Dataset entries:
··········

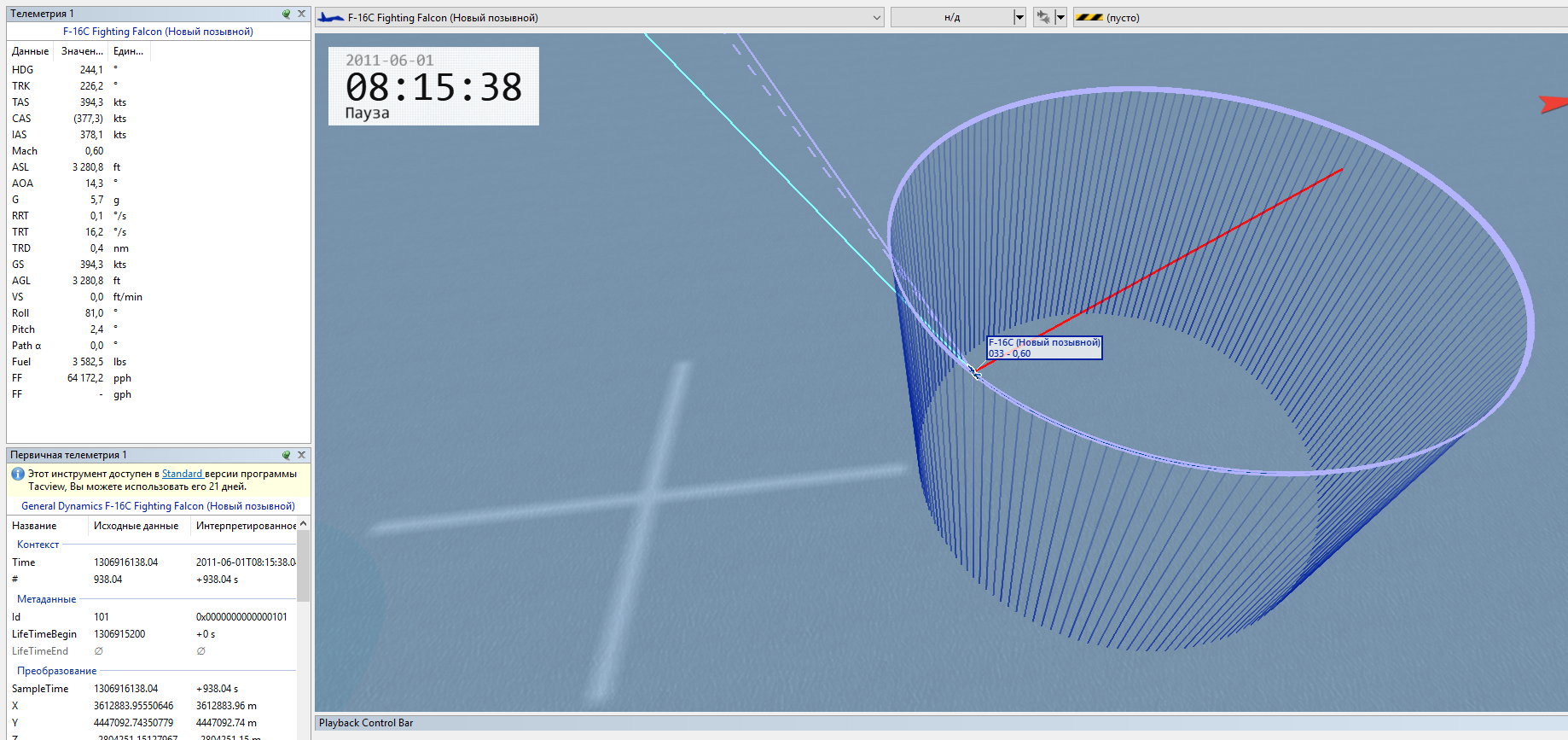Click the blue info icon in notice
This screenshot has height=740, width=1568.
[x=18, y=474]
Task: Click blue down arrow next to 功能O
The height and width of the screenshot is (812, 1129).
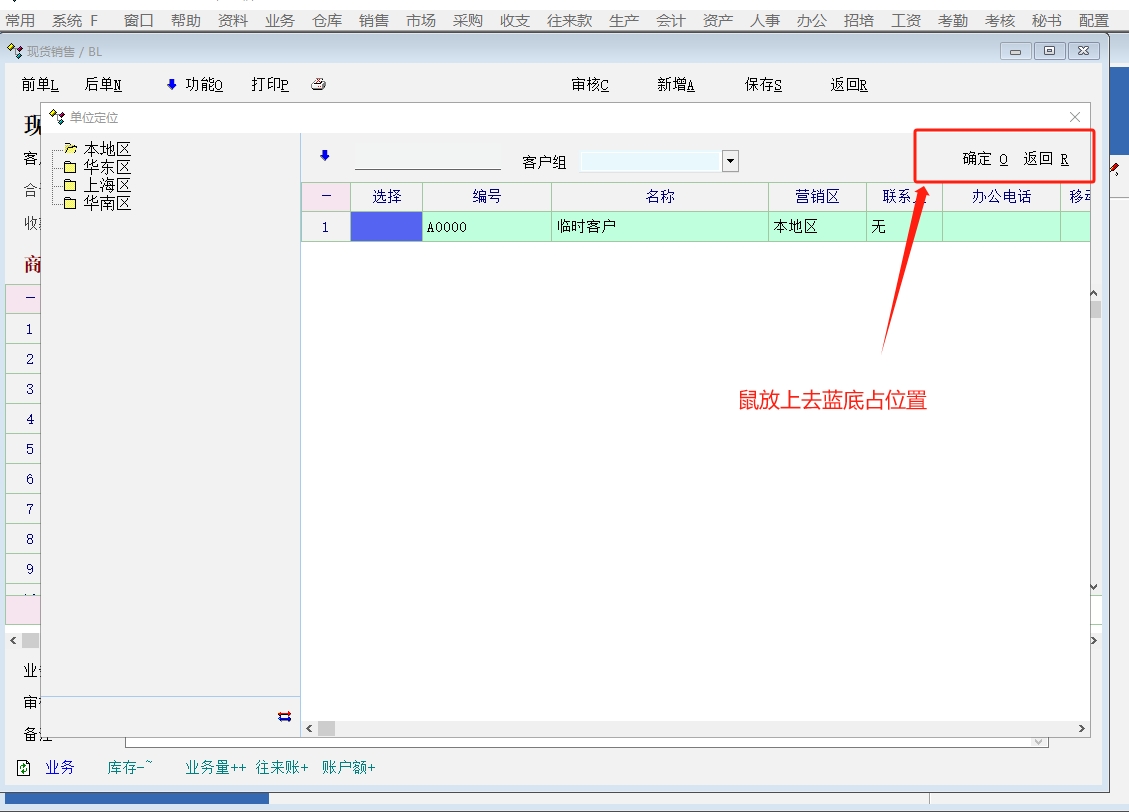Action: pos(171,85)
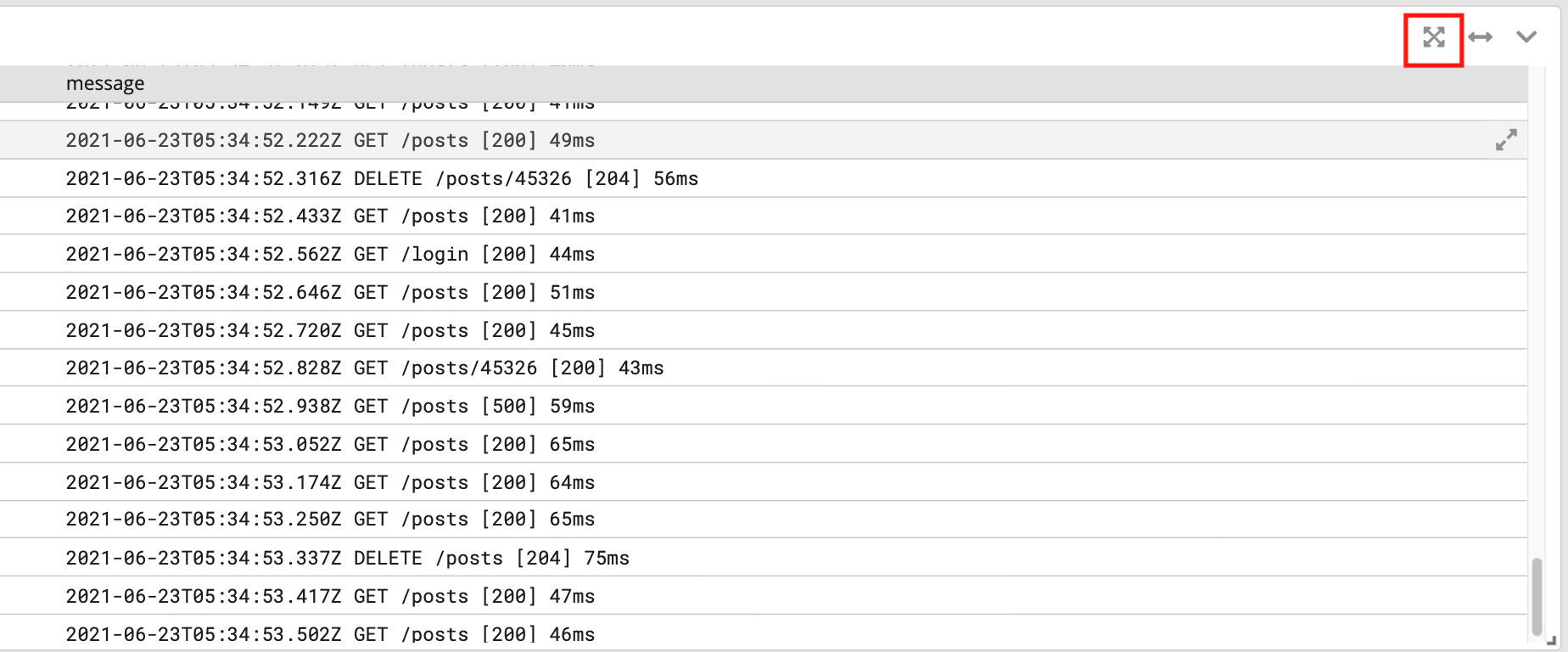Click the 05:34:53.052Z GET /posts row
This screenshot has height=652, width=1568.
(x=330, y=444)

··········

▸ **WHAT IS EXPECTED**
The expected output is the exact run of lines from the one containing "Task: Click blue down arrow next to 功能O" through the final line of the data above, both ends included, with no pictures.

▸ **OUTPUT OF THE TASK**
Task: Click blue down arrow next to 功能O
The height and width of the screenshot is (812, 1129).
Action: pos(171,85)
Click the 05:34:53.052Z GET /posts row
This screenshot has height=652, width=1568.
(x=330, y=444)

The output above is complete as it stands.